Webkos.co.id,Jakarta – Badan Pusat Statistik (BPS) melaporkan bahwa kinerja ekspor Indonesia pada Februari 2026 menunjukkan peningkatan. Nilai ekspor tercatat mencapai USD 22,17 miliar, atau naik sekitar 1,01 persen dibandingkan periode yang sama tahun sebelumnya (year on year/YoY).
Deputi Bidang Statistik Distribusi dan Jasa BPS, Ateng Hartono, menjelaskan bahwa kenaikan ini terutama ditopang oleh pertumbuhan ekspor nonmigas. Pada Februari 2026, ekspor sektor nonmigas mencapai USD 21,09 miliar, tumbuh 1,30 persen secara tahunan. Sementara itu, ekspor migas justru mengalami penurunan sebesar 4,25 persen menjadi USD 1,08 miliar.
Menurut Ateng, peningkatan ekspor secara keseluruhan tidak lepas dari performa sejumlah komoditas unggulan nonmigas. Salah satu yang mencatat lonjakan signifikan adalah kelompok lemak dan minyak hewani atau nabati (HS 15) yang tumbuh 16,19 persen dan memberikan kontribusi 2,17 persen terhadap total kenaikan ekspor.
Selain itu, komoditas nikel dan produk turunannya (HS 75) mengalami kenaikan tajam sebesar 74,84 persen dengan kontribusi 1,84 persen. Sementara itu, mesin dan perlengkapan listrik beserta komponennya (HS 85) juga meningkat 28,43 persen dengan andil 1,21 persen.

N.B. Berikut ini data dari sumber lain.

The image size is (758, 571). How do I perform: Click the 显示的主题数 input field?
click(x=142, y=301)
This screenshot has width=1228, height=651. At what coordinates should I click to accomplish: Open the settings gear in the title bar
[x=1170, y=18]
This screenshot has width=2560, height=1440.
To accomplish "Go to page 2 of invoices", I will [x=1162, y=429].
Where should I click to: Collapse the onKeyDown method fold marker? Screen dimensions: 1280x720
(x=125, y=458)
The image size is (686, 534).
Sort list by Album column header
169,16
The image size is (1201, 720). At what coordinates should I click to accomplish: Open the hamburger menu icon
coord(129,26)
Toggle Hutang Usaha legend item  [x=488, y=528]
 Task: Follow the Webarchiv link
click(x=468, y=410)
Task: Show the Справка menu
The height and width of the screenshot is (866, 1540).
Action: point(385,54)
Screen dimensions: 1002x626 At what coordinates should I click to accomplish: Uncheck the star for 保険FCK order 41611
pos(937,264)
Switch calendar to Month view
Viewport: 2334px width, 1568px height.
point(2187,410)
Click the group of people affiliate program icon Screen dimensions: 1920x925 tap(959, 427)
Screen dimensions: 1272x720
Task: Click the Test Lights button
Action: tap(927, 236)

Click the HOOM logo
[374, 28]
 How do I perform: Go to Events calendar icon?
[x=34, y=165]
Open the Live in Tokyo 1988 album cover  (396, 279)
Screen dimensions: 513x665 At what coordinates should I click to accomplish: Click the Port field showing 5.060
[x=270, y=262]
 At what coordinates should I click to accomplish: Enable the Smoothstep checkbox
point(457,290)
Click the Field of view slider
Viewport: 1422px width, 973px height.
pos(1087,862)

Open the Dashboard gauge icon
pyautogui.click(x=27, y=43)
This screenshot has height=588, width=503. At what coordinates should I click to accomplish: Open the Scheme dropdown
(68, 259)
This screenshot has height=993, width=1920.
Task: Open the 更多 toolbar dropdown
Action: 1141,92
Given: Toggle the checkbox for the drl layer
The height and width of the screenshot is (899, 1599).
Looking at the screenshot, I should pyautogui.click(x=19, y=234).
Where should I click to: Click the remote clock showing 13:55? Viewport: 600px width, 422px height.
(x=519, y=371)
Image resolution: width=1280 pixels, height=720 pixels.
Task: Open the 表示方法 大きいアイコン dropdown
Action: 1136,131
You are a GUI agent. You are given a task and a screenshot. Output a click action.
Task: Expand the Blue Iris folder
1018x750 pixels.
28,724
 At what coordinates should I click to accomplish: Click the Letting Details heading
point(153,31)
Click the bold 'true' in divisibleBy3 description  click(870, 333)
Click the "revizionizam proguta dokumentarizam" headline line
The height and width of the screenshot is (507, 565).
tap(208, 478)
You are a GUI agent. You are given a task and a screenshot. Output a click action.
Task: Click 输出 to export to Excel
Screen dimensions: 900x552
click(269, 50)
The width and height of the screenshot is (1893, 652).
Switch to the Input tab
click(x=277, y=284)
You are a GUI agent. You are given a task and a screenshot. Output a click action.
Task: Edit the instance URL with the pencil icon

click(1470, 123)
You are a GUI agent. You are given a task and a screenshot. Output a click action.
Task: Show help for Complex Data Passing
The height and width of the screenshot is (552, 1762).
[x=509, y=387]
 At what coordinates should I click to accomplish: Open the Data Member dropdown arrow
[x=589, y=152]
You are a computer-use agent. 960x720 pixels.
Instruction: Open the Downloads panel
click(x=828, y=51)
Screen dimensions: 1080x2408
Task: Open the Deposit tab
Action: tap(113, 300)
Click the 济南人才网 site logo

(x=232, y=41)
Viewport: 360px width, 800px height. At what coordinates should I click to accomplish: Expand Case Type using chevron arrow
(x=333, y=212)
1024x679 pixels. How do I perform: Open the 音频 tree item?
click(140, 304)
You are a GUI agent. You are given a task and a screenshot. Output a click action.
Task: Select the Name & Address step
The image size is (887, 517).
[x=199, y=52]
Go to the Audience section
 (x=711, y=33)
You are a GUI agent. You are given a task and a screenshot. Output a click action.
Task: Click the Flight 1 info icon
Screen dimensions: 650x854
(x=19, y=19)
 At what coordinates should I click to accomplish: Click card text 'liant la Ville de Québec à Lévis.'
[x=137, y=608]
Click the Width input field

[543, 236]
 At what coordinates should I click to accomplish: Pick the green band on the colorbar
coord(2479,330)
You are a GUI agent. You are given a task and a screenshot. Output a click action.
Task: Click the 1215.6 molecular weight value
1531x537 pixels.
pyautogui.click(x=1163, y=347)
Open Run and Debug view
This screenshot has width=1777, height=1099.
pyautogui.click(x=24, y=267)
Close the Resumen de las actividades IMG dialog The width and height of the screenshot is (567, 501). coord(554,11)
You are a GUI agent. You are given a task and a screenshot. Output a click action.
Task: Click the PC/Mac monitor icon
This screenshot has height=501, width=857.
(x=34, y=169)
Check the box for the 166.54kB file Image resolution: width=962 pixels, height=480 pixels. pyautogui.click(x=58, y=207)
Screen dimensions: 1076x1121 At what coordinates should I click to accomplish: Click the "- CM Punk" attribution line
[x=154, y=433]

Dari sisi sektor, ekspor nonmigas masih didominasi oleh industri pengolahan dengan nilai mencapai USD 18,55 miliar. Disusul sektor pertambangan dan lainnya sebesar USD 2,25 miliar, serta sektor pertanian, kehutanan, dan perikanan yang menyumbang USD 0,39 miliar.
Ateng menambahkan bahwa pertumbuhan ekspor nonmigas terutama berasal dari industri pengolahan yang mengalami kenaikan sebesar 5,24 persen secara tahunan, dengan kontribusi terhadap total ekspor sebesar 4,21 persen.
Beberapa komoditas utama yang menjadi penopang ekspor nonmigas antara lain nikel, minyak kelapa sawit, kendaraan bermotor roda empat atau lebih, bahan kimia dasar organik berbasis hasil pertanian, serta semikonduktor dan komponen elektronik lainnya.
Kinerja Ekspor Januari–Februari 2026
Secara kumulatif, nilai ekspor Indonesia selama periode Januari hingga Februari 2026 mencapai USD 44,32 miliar. Angka ini menunjukkan kenaikan sebesar 2,19 persen dibandingkan periode yang sama pada tahun sebelumnya.
Untuk periode tersebut, ekspor migas tercatat sebesar USD 1,97 miliar, mengalami penurunan 9,75 persen. Sebaliknya, ekspor nonmigas mencatat pertumbuhan sebesar 2,82 persen dengan nilai mencapai USD 42,35 miliar.